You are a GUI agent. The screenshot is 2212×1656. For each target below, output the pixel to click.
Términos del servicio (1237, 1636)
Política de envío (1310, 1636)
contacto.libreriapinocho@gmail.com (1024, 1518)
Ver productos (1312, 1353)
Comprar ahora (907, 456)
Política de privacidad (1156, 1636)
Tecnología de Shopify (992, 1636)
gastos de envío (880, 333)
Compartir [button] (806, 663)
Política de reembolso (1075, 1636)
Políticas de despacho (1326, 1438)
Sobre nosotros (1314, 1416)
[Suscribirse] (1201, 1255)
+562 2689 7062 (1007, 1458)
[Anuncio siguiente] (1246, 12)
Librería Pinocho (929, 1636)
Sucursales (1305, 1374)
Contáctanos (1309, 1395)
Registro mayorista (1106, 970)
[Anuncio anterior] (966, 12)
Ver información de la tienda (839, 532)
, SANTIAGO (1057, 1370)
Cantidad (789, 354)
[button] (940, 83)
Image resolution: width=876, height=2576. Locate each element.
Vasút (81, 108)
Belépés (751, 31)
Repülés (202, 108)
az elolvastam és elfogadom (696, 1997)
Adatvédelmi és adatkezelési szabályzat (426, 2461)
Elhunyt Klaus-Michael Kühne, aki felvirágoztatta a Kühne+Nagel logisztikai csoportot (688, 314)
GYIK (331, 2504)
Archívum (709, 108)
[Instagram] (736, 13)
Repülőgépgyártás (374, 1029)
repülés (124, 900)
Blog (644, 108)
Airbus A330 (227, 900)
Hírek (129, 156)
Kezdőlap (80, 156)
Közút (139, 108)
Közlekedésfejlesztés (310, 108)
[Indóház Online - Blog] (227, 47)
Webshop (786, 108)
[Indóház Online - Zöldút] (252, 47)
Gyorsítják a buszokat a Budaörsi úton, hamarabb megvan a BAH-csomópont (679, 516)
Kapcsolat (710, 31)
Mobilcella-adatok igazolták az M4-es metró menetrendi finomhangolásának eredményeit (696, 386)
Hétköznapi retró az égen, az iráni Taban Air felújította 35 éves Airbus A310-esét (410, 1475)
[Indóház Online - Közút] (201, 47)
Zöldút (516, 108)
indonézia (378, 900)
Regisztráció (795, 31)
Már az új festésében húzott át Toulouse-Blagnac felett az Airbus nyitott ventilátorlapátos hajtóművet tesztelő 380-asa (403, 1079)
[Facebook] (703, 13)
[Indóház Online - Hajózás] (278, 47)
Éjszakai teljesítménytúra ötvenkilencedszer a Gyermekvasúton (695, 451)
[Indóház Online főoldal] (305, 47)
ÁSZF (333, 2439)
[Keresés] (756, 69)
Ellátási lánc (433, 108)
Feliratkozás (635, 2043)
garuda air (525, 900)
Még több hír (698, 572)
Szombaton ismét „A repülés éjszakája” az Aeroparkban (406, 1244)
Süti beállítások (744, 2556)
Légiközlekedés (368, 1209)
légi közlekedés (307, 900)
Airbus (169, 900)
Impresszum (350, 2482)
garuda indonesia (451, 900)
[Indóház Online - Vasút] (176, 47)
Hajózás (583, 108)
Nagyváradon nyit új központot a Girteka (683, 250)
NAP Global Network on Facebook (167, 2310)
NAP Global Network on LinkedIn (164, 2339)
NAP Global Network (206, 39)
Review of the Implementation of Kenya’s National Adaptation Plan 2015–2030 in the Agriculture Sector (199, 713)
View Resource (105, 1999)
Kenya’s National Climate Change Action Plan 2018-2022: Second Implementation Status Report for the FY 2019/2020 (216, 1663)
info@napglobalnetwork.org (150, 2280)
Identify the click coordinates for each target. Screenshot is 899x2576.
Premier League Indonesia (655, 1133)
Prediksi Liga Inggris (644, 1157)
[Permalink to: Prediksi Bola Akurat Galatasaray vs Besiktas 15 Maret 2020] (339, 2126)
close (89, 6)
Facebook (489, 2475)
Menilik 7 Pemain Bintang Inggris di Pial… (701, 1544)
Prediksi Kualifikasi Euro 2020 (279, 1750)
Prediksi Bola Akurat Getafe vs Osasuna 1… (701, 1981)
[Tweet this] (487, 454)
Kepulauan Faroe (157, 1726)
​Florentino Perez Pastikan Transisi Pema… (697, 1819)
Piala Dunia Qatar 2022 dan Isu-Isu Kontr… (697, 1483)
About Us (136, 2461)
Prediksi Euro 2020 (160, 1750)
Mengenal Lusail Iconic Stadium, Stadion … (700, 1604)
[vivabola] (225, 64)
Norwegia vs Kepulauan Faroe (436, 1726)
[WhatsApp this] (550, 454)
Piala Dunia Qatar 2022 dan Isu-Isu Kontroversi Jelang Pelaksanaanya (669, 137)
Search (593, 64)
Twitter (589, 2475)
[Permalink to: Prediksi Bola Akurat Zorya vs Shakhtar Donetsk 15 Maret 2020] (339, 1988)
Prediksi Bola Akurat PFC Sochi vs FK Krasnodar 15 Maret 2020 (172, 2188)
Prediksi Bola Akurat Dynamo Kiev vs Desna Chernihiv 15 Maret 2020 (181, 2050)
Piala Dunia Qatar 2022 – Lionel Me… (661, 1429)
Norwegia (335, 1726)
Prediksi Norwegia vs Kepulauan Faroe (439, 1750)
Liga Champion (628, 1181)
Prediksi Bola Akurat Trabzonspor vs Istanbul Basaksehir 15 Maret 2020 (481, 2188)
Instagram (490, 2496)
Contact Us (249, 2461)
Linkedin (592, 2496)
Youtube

________

ASSIGNED TASK
For each line in the records that contains the word "Inggris", make a copy.

ANSWER SECTION
Prediksi Liga Inggris (644, 1157)
Menilik 7 Pemain Bintang Inggris di Pial… (701, 1544)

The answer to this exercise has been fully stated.